Problem requirements
Please copy the lines word for word, beginning at the line that contains "Task: Open the function search dropdown" and stopping after the line that contains "Action: pyautogui.click(x=11, y=199)".

[Records of locating words and elements]

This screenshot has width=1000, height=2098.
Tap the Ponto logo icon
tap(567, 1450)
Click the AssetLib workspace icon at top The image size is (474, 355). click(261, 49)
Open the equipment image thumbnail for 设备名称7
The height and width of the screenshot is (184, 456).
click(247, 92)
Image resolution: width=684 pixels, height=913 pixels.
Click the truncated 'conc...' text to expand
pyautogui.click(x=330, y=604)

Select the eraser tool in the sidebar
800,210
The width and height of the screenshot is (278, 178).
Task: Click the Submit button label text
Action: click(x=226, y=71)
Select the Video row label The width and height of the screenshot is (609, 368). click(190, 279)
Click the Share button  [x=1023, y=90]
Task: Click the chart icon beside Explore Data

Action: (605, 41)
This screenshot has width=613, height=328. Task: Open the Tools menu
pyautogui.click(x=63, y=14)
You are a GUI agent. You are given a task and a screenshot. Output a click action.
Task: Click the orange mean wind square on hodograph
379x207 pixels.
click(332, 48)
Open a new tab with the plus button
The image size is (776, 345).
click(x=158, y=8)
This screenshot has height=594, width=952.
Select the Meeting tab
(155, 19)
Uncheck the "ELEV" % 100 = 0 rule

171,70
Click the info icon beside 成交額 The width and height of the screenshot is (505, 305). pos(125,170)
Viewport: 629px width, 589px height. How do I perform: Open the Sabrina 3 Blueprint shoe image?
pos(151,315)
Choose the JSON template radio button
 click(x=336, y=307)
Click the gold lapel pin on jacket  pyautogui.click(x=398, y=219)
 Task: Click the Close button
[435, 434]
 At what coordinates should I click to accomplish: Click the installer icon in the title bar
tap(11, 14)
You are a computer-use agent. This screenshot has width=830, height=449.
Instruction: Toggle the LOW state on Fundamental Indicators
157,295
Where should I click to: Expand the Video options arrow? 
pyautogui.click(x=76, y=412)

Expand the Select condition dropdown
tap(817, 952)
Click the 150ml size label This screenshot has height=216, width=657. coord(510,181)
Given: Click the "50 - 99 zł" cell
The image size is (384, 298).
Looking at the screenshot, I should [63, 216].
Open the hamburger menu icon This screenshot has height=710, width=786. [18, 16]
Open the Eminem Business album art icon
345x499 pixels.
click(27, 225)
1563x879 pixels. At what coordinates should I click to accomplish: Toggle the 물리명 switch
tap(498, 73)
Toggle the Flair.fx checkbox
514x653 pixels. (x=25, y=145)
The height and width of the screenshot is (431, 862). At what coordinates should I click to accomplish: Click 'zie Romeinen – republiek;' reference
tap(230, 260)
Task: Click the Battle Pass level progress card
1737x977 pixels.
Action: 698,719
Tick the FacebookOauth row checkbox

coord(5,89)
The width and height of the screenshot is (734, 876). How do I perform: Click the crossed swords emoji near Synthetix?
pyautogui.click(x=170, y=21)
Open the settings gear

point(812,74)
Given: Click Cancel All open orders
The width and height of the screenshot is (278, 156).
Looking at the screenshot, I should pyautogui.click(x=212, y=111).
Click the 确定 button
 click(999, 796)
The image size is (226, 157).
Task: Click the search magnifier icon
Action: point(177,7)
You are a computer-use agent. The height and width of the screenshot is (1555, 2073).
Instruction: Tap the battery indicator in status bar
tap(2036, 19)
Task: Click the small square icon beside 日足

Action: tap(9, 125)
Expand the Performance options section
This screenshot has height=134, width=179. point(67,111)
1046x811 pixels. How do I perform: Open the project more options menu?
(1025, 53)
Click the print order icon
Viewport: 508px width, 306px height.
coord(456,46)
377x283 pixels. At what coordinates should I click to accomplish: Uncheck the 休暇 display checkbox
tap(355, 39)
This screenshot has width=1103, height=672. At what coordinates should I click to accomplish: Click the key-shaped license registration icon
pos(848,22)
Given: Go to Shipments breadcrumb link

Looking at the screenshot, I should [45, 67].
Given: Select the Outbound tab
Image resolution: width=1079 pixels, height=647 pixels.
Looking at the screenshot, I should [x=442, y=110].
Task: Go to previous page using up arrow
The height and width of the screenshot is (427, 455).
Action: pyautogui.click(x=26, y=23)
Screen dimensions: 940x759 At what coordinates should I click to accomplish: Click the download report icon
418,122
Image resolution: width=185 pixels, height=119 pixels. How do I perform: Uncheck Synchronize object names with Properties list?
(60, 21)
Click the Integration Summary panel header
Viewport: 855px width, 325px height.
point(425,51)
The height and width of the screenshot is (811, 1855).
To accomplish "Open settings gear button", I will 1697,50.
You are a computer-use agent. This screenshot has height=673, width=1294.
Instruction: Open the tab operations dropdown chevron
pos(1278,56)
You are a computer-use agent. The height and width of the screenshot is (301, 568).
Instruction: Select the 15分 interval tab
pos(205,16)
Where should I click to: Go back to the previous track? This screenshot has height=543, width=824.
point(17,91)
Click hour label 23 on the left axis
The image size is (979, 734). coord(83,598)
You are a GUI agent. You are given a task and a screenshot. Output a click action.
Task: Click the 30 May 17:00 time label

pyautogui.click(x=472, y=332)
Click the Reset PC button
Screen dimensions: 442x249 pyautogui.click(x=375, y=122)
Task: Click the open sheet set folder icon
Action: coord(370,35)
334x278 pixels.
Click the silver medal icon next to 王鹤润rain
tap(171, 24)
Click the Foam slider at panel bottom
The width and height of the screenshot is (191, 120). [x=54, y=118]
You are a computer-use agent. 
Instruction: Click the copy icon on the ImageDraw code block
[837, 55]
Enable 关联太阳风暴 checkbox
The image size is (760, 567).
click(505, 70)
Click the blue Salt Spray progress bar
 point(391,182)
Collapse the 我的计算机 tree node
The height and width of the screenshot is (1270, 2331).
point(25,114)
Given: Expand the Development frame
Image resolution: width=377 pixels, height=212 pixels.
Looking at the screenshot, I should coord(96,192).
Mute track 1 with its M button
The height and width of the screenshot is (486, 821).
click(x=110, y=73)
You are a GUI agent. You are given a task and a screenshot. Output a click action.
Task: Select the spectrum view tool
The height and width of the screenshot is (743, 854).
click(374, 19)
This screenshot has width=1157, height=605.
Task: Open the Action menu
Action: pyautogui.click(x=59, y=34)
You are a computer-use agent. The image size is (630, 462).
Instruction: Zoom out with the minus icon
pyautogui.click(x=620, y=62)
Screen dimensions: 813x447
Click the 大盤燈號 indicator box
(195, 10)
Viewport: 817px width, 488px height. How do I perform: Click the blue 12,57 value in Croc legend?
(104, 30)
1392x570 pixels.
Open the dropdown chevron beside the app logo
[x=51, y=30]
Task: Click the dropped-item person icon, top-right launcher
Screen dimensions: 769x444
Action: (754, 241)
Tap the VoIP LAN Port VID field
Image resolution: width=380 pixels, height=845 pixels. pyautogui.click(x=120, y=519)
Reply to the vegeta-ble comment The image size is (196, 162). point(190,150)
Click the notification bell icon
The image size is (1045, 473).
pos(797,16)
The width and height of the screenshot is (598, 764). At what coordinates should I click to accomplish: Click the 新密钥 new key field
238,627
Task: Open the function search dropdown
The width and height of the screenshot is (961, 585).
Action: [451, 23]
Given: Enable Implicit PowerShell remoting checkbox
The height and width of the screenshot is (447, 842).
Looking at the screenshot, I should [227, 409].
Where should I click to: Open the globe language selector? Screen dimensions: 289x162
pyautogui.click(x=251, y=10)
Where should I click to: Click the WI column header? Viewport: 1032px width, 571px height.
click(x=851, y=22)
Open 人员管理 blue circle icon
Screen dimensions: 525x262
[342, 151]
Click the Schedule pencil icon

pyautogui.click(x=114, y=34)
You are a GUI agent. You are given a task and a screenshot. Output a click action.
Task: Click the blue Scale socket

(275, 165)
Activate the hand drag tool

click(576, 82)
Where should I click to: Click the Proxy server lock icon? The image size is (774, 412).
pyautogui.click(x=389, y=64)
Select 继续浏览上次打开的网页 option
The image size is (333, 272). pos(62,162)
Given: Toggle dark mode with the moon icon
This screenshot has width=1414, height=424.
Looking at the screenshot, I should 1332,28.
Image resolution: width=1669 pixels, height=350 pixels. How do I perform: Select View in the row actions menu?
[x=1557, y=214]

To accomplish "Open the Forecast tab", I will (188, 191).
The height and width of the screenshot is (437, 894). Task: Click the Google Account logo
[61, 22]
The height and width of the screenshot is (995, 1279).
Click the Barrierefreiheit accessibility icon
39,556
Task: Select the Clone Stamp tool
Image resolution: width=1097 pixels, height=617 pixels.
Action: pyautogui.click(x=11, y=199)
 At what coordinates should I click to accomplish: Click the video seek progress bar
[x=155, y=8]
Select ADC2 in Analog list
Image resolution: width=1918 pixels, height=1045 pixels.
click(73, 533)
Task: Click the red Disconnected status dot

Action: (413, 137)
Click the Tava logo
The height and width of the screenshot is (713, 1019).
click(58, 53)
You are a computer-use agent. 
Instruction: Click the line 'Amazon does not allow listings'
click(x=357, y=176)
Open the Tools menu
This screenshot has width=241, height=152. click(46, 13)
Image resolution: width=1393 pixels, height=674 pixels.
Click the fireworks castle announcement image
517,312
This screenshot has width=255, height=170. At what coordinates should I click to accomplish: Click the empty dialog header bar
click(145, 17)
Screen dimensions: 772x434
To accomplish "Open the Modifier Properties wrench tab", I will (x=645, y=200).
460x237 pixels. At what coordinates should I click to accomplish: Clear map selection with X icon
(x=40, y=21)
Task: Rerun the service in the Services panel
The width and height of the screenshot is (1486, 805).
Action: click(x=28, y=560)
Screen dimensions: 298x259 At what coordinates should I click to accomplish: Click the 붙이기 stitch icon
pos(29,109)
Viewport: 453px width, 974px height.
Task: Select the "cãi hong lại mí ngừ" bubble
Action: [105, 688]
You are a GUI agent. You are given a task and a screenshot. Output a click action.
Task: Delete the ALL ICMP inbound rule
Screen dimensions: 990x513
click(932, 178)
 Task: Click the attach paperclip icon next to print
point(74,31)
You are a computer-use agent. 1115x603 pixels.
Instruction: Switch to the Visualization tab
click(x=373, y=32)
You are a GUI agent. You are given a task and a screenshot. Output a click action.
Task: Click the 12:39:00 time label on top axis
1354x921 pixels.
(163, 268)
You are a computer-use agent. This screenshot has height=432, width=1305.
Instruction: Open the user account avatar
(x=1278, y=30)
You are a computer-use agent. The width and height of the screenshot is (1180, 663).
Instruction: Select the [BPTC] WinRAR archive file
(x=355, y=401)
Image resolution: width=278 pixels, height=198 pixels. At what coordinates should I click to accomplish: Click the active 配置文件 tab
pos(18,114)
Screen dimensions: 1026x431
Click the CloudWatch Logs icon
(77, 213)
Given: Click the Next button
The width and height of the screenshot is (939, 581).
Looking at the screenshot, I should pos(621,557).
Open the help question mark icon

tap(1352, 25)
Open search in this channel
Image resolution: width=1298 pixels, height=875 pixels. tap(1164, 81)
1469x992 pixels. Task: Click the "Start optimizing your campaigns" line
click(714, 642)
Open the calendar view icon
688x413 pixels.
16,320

Reply to the exercise
Task: Open the function search dropdown
The width and height of the screenshot is (961, 585).
Action: [451, 23]
Given: Enable Implicit PowerShell remoting checkbox
The height and width of the screenshot is (447, 842).
Looking at the screenshot, I should [227, 409].
Where should I click to: Open the globe language selector? Screen dimensions: 289x162
pyautogui.click(x=251, y=10)
Where should I click to: Click the WI column header? Viewport: 1032px width, 571px height.
click(x=851, y=22)
Open 人员管理 blue circle icon
Screen dimensions: 525x262
[342, 151]
Click the Schedule pencil icon

pyautogui.click(x=114, y=34)
You are a GUI agent. You are given a task and a screenshot. Output a click action.
Task: Click the blue Scale socket

(275, 165)
Activate the hand drag tool

click(576, 82)
Where should I click to: Click the Proxy server lock icon? The image size is (774, 412).
pyautogui.click(x=389, y=64)
Select 继续浏览上次打开的网页 option
The image size is (333, 272). pos(62,162)
Given: Toggle dark mode with the moon icon
This screenshot has width=1414, height=424.
Looking at the screenshot, I should 1332,28.
Image resolution: width=1669 pixels, height=350 pixels. How do I perform: Select View in the row actions menu?
[x=1557, y=214]

To accomplish "Open the Forecast tab", I will (188, 191).
The height and width of the screenshot is (437, 894). Task: Click the Google Account logo
[61, 22]
The height and width of the screenshot is (995, 1279).
Click the Barrierefreiheit accessibility icon
39,556
Task: Select the Clone Stamp tool
Image resolution: width=1097 pixels, height=617 pixels.
Action: pyautogui.click(x=11, y=199)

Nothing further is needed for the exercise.